Mengapa gue sendu? Karena gue kangen seseorang dan gue benci harus mengakui hal itu. Kenapa? Karena sudah terlalu sering gue share sana-sini kalo gue kangen orang itu. Kangen banget sampe rasanya pengen nyamper ke rumahnya, gedor-gedor pintunya terus meluk. Binal sih. Tapi kangen kali ini memang beda! Beda dengan saat gue kangen Nardo. Beda saat gue kangen Olive, iguana gue yang meninggal 6 tahun yang lalu. Beda saat gue kangen sama Saras. Beda saat gue kangen sama Super Junior (ok, mengenai ini akan gue bahas lebih lanjut di postingan KHUSUS selanjutnya HEAHAHAHAHA). Karena gue kangen dengan sahabat gue yang lain. Sahabat ini beda dengan Saras. Beda gender doang sih haha. Tapi baiknya sama. Eh enggak deng, Saras tetap paling baik (ok, jangan mengetik kata Saras terlalu banyak disini atau dia akan kegeeran). Perlu gue sebut namanya? Rasanya tidak apa-apa. Toh dia bukan public figure yang terkenal. Dia hanya terkenal di hati gue. Namanya Fakhreza Dwiputra Suparyadi, yang untuk selanjutnya akan disingkat menjadi Faza. Ok? ok laaah.

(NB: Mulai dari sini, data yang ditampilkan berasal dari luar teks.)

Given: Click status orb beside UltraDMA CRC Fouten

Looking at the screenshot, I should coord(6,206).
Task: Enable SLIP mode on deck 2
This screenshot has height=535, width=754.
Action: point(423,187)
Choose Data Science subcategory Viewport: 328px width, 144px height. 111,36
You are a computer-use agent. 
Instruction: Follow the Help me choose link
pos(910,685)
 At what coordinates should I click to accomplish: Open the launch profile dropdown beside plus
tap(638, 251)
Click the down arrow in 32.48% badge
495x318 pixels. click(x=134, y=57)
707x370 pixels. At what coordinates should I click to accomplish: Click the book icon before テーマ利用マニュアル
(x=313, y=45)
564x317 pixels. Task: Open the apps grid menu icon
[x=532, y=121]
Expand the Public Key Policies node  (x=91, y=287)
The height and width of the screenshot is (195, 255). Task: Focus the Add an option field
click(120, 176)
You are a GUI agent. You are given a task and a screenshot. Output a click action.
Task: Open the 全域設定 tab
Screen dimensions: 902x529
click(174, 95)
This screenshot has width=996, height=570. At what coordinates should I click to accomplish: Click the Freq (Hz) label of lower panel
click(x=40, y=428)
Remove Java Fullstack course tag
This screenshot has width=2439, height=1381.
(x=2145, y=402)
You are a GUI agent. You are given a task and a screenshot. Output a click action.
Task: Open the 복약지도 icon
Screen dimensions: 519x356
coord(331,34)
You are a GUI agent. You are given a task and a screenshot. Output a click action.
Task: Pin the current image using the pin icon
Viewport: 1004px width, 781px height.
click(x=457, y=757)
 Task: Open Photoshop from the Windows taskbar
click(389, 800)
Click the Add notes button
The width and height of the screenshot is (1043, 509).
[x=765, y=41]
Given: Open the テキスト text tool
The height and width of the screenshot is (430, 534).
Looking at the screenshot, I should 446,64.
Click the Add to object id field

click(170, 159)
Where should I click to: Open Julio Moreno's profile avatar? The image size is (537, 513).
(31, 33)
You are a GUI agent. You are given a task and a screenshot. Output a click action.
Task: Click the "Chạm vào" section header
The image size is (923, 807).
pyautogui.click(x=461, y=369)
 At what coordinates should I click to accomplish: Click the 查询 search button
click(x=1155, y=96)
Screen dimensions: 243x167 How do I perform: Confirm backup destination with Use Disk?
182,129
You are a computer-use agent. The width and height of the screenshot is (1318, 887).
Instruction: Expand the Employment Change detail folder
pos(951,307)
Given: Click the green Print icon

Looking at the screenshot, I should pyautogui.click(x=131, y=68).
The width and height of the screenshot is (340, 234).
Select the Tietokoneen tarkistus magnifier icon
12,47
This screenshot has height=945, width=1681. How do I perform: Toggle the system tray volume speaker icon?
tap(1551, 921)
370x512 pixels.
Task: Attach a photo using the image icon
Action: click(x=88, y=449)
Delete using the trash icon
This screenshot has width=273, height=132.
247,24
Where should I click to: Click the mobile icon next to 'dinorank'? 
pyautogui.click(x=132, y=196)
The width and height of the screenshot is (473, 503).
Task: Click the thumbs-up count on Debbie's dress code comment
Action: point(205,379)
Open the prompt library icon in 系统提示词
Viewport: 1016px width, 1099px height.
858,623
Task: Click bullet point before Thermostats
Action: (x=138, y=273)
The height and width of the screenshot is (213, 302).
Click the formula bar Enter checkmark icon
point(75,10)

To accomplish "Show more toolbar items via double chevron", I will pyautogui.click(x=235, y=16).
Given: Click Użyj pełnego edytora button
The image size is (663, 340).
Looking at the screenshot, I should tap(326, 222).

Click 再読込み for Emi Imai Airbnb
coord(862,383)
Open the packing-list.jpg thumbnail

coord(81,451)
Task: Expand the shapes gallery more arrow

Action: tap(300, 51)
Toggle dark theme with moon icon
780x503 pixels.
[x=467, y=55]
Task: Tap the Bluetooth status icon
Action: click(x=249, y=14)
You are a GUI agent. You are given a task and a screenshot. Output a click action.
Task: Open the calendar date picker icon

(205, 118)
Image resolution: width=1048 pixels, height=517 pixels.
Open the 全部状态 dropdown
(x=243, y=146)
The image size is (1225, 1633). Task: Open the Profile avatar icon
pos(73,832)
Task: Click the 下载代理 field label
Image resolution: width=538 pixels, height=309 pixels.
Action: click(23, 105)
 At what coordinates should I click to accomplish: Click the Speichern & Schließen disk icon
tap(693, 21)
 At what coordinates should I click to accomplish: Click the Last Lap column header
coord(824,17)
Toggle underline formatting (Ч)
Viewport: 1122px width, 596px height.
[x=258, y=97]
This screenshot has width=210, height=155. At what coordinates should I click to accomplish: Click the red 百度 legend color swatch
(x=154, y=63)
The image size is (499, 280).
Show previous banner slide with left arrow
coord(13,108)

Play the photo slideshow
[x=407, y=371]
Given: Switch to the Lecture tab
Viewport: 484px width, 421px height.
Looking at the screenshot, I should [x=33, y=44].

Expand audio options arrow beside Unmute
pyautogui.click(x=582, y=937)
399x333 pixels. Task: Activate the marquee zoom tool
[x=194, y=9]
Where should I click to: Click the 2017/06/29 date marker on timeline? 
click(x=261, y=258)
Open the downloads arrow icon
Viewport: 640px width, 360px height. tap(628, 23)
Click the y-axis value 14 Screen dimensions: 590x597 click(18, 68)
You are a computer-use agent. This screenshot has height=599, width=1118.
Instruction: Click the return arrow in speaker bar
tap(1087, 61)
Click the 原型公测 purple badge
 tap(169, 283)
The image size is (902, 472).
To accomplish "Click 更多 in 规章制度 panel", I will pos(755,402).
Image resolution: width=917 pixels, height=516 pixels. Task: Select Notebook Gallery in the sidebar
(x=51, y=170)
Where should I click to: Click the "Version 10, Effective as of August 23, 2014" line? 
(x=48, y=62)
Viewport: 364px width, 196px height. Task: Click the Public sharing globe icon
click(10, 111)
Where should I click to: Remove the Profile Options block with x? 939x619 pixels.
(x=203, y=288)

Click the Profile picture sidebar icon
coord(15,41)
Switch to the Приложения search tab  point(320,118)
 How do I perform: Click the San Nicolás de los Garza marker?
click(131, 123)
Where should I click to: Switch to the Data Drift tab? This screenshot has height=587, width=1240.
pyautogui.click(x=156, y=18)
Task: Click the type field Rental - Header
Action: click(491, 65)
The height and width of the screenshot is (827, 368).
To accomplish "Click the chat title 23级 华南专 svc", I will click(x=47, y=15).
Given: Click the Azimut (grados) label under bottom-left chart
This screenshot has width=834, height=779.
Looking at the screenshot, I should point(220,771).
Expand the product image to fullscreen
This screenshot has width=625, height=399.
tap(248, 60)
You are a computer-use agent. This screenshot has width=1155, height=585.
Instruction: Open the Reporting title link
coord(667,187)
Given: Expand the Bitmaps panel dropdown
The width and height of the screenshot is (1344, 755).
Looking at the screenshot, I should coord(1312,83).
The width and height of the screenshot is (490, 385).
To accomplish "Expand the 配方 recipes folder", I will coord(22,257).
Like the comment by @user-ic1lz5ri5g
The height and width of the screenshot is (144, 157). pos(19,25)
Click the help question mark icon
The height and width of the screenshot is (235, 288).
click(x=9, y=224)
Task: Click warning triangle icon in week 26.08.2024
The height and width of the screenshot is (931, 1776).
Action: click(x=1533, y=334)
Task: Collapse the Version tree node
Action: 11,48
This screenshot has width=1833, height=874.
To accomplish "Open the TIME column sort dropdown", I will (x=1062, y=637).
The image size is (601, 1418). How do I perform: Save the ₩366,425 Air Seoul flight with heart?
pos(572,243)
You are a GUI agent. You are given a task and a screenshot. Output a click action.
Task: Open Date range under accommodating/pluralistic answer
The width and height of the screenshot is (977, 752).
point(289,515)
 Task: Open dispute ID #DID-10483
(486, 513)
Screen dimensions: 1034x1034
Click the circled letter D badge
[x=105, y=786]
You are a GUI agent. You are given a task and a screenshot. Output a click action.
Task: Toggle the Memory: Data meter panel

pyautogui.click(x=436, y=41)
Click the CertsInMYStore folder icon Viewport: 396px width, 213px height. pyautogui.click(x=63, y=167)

Yah, anak cowok yang tidak lebih tinggi dari gue ini banyak memberi gue pelajaran hidup. Bahwa meski beda kepercayaan, beda gender, beda sifat, kita bisa bersatu. Bersatu karena kita punya tujuan yang sama. Kami suka mitologi Yunani, Mesir, Nordik, dan Roma. Kami suka berbagai makhluk fantasi. Kami suka sejarah. Kami suka semua hal tentang konspirasi dunia. Yang kalo ditelaah kok kayaknya hal-hal berbau IS semua ya. Hal mendasar itulah yang sempat membelokkan niat gue yang tadinya ingin masuk program IA menjadi IS. Tapi mama berkata lain, gue tidak diizinkan. Kesedihan gue pun bertambah saat tau kalo Faza ternyata jadi anak IS. Udah jarak kelasnya jauh. Ditambah nomer hp-nya yang nonaktif. Terus, kita berdua jadi punya kesibukan masing-masing pastinya. Padahal, tujuan awal kita tuh membuat buku tentang mitologi yang pakai bahasa kita sendiri, jadi (mungkin) banyak anak remaja yang ingin ikut terhisap ke dalam dunia mitologi yang asik.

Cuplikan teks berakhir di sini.